Document passage:

#####

Friday, April 13, 2007

An Interesting Conversation on Rights, Powers, and Lies

Mark Bennett, a Houston criminal defense attorney, recently started a conversation on State's Rights. His position is that the State has no rights; the State has powers. While his examination of the subject has some flaws (he claims rights cannot be maintained using force, a statement I find questionable: if someone seeks to kill me, do I not have a right to defend myself, thereby maintaining my right to live through violent self-defense?) I think Mark touches on a very real issue, that I like to call the rights/powers dichotomy. It arises quite often in law. It is said that someone has a power to breach a contract, but not the right to do so (hence, they can be sued and forced to pay damages should they exercise their power.)

Clearly, not all powers are rightfully exercised. Others may be. Does the rightful exercise of a power imply, or even prove, the existence of a right?

Specifically, do jurors have rights - or just powers? It is commonly said that jurors have the power, but not the right, to nullify. But is there a substantive difference between a lawfully exercised power and a right? If so, what is this difference? Or is it just a way of saying that we consider some lawfully exercised powers to be on a higher plane than others, so we call them rights -- even though their exercise is indistinguishable?

In other words, is the rights/powers dichotomy a real dichotomy, or a false dichotomy? A false dichotomy exists when a debater attempts to position two things as opposites (either a right or a power) when they are not incompatible. In fact, are rights not powerful things?

The distinction between juror rights and juror powers, viz a viz jury nullification, is used to justify instructing jurors that the do not have this prerogative, and for denying lawyers a chance to voir dire jurors on it or mention it in argument. This does not affect the rights or powers of the jurors, however: it only affects the rights or powers of litigants and their lawyers.

Jurors do not lose any lawful options in the jury box merely because they have not been informed of them: it merely leaves those who were not already aware of their existence in a state of ignorance regarding them. The rights that have been denied are those of the litigants, who no longer have the legal right to demand an instruction on the jury's prerogative, or the right to inform the jurors of the right during voir dire or argument. Nor do they have the power to do so, if they proceed in doing so they may be disciplined by the Court or a mistrial declared.

The real issue, as I see it, is when the ignorance of jurors is replaced with lies. Jurors do retain the prerogative to nullify: they cannot be punished for their verdict, and a substantial number of jurors do decide not to convict on extra-legal grounds. When a trial court tells a jury that they cannot do this, then the jury is being positively lied to. It is hard to respect a legal system that depends on positively lying to jurors in order to maintain control over their verdict.

Merely because Courts have the power to lie to jurors does not mean they have the right to do so. Until the 1970's, most juries in the US were instructed that if the State proved its case, they may convict, but that if they had a reasonable doubt, they must acquit. This is sufficient to acknowledge the independence of the jurors, without raising a distractive debate about jury nullification. It is honest.

#####

Exercise requirements:
1. Duplicate the passage of the post on juror rights and powers from "In other words, is" up to and including "not powerful things?".
2. Pick up the post on juror rights and powers after its final sentence and keep writing it.

Entries on where items appear:
#####

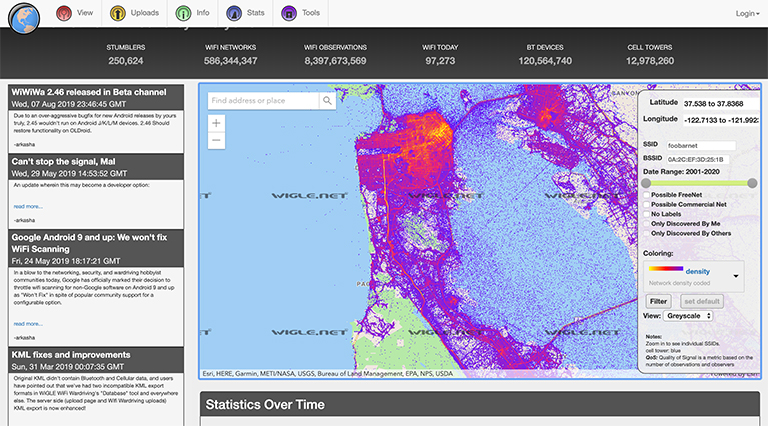Zoom in the map with plus button
The width and height of the screenshot is (768, 426).
click(x=217, y=123)
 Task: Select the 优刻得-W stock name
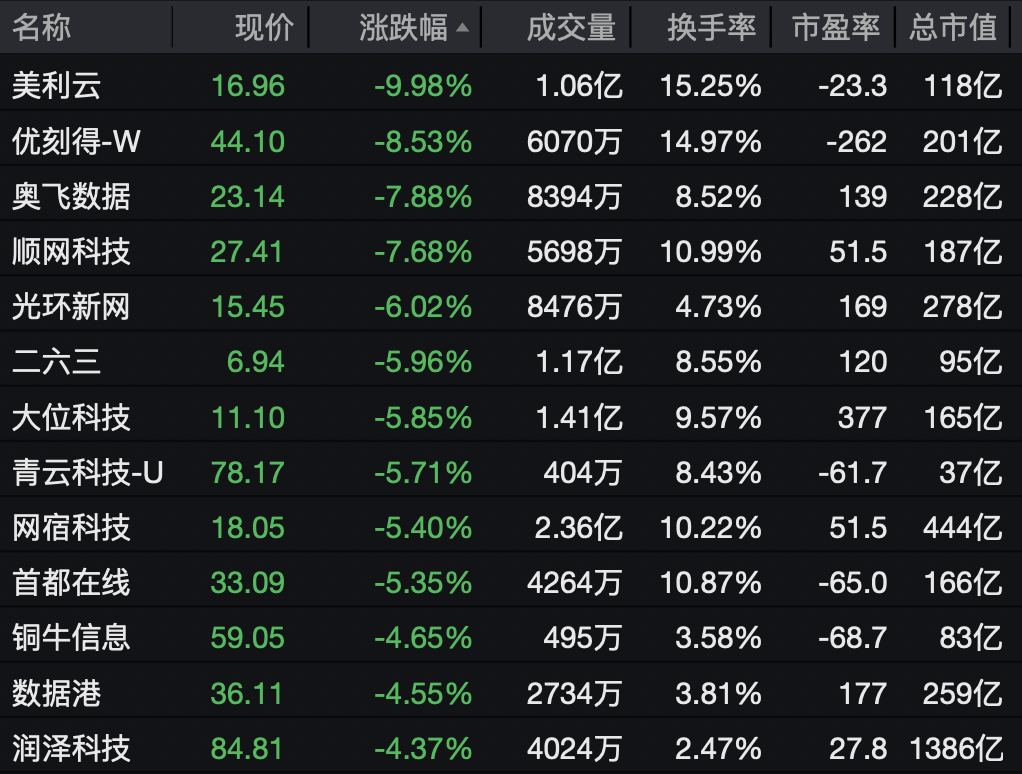(x=74, y=141)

#####

Results of the tasks:
1.
In other words, is the rights/powers dichotomy a real dichotomy, or a false dichotomy? A false dichotomy exists when a debater attempts to position two things as opposites (either a right or a power) when they are not incompatible. In fact, are rights not powerful things?

2.
5 Comments:

At 7:04 PM, Anonymous B, Michael Dann said...

I mostly agree with your position on the historical and constitutional role of the jury's acquiting a criminal defendant, despite being instructed that they "must" convict when the proof is evident. See "The Constitutional and Ethical Implications of 'Must-Find-the-Defendant-Guilty' Jury Instructions" B. Michael Dann
(Published in Jury Ethics: Juror Conduct and Jury Dynamics 2006,
Edited by John Kleinig , James P. Levine) [Contributors: Jeffrey Abramson, B. Michael Dann, Shari Seidman Diamond, Norman J. Finkel, Paula Hannaford-Agor, Valerie P. Hans, Julie E. Howe, Nancy J. King, Candace McCoy, G. Thomas Munsterman, Maureen O’Connor, Steven Penrod, Alan W. Scheflin, Neil Vidmar]

Some of these contributors are social scientists who served on the ABA's American Jury Project, which authored the ABA Principles on Juries and Jury Trials. You criticized the ABA Principles "tinkering" with the jury of history and setting us on the "slippery slope" of decline of the jury trial. The only innovation you take issue with is the one permitting jurors to put written questions to witnesses by submitting them to the judge for screening and objections by counsel out of the hearing of the jurors. Experience with this reform, and empirical data collected about that real-world experience, contradict your unsupported assumptions that permitting juror questions will turn jurors into advocates, that jurors will form resentments when their questions are not asked of witnesses, that jurors with take the case down blind alleys, and that jurors might "make or break" a party's case.

Mr Conrad: I know my post deals with two separate blogs. I trust you can format this comment to fit.

 
At 7:27 PM, Blogger Clay S. Conrad said...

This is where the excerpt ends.